The Sooners have fared well since the Big 12 came into existence when they have gone up against a team in the conference championship game that they had already played once that season. That has happened three times previously, and Oklahoma has come out on top on all three occasions.

In its national championship season in 2000, Oklahoma and Kansas State won their respective divisions and were paired in the Big 12 Championship. The Sooners beat then-No. 2 Kansas State, 41-31 at K-State that season. The rematch for the conference title, at Arrowhead Stadium in Kansas City, Missouri, was a much tighter affair.

The game was tied at 17 after three quarters. Both teams scored a touchdown in the final quarter, but a 46-yard field goal by OU’s Tim Duncan sealed a three-point win for the No. 1-ranked Sooners, preserving their undefeated season and sending them on to the BCS National Championship against Florida State.

Oklahoma played Colorado in the 2002 Big 12 Championship after having beaten the Buffaloes 27-11 in the regular season. The outcome wasn’t much different in the league championship game, played in Houston. The Sooners won the rematch as well, 29-7.

In the 2007 season, Oklahoma and Missouri met in mid-October in Norman, one week after the Red River Rivalry game between OU and Texas. There was some concern before the game with top-15-ranked Missouri, a favorite to win the Big 12’s North Division, that the No. 5 Sooners might suffer a letdown after an emotionally-charged rivalry win over Texas.

The Sooners pulled away in the second half, including an 18-point fourth quarter to win the regular-season encounter with Missouri, 41-31.

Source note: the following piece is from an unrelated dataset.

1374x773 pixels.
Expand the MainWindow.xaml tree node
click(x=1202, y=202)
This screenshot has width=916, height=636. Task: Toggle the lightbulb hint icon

The same two teams met again on the first day of December that season in San Antonio in the Big 12 Championship. Only this time, Mizzou was the higher-ranked team, sitting at No. 1 in the nation. That couldn’t have been a bigger incentive for the ninth-ranked Sooners.

The rematch in the conference championship, with a spot waiting in the BCS Championship for top-ranked Missouri if they could beat Oklahoma and even the score from the earlier game that season, was close for a half. The two teams were tied at 14 apiece at the half.

The second half was all Oklahoma, though, as the Sooners outscored Missouri 24-3, with Sam Bradford throwing two touchdown passes. The final score was 38-17, as Oklahoma completed the season double-double and knocked the Tigers out of a chance to win their first national championship in football. Missouri finished 11-2 that season, both losses coming to Oklahoma.

The Sooners were also on the favorable end of another historic rematch in the same season, when long-time Big Eight rivals OU and Nebraska squared off in the 1978 Orange Bowl game.

Top-ranked Oklahoma suffered a heartbreaking 17-14 lost to No. 4 Nebraska, despite a 153-yard rushing performance by the great Billy Sims, who won the Heisman that season. The Sooners came into the game with a perfect 9-0 record.

As fate would have it, Oklahoma got another shot at the team that gave them their only loss in the 1978 season in the Orange Bowl. Nebraska and the Sooners were tied at seven-all after one quarter, but an OU touchdown in the second quarter put the Sooners up 14-7 at halftime, and a 17-point third-quarter explosion by Oklahoma put the game away. The Cornhuskers rallied in the final quarter, but fell short, 31-24, as the Sooners avenged their earlier loss to Nebraska.

History is on Oklahoma’s side this Saturday in its rematch with TCU, but we all know that past performance is not a good predictor of the future. The Sooners are going to have to go out and prove it on the field all by themselves on Saturday. It definitely helps in high-stakes games like this to have the best player in college football on your side.